[Pixel coordinate grounding data]
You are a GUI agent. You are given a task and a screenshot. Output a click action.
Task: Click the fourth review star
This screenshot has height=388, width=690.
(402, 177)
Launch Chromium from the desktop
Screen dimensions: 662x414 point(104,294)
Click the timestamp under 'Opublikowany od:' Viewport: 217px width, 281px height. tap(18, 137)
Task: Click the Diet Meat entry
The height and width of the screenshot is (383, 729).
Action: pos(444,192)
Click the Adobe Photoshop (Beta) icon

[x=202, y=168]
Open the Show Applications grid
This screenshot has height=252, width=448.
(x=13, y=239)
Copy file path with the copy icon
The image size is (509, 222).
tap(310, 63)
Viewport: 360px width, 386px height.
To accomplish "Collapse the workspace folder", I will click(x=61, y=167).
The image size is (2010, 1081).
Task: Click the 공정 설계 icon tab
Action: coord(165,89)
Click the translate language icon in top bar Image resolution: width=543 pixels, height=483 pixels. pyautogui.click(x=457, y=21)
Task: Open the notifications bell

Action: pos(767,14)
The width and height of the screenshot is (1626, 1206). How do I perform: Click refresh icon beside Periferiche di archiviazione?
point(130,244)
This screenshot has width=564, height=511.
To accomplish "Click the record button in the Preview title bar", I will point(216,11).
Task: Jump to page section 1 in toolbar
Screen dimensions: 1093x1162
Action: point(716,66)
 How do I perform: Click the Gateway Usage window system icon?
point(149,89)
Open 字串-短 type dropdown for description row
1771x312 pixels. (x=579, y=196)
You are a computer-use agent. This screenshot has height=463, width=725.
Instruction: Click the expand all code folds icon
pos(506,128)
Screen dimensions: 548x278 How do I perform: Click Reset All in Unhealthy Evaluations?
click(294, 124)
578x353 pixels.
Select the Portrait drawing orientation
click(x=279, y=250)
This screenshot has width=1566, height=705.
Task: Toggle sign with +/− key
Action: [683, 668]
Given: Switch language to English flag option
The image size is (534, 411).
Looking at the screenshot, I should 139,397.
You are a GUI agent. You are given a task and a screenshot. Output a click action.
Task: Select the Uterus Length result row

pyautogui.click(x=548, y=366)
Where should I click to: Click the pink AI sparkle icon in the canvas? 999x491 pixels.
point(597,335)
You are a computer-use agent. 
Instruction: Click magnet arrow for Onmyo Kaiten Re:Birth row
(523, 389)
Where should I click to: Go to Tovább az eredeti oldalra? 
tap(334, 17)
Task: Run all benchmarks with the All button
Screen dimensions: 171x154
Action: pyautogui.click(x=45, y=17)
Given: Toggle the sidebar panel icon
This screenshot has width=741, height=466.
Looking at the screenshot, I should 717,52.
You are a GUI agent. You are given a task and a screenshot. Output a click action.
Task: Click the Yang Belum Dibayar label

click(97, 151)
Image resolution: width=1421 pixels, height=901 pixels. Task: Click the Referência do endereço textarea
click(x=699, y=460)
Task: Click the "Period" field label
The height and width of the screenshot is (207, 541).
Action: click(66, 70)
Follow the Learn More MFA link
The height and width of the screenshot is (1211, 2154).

WHAT TO PRODUCE: Copy word for word the stretch of entries above from the line that has "The height and width of the screenshot is (383, 729)." through the line that has "Copy file path with the copy icon", both ends included, and nothing outside it.

SOLUTION TO THIS EXERCISE:
The height and width of the screenshot is (383, 729).
Action: pos(444,192)
Click the Adobe Photoshop (Beta) icon

[x=202, y=168]
Open the Show Applications grid
This screenshot has height=252, width=448.
(x=13, y=239)
Copy file path with the copy icon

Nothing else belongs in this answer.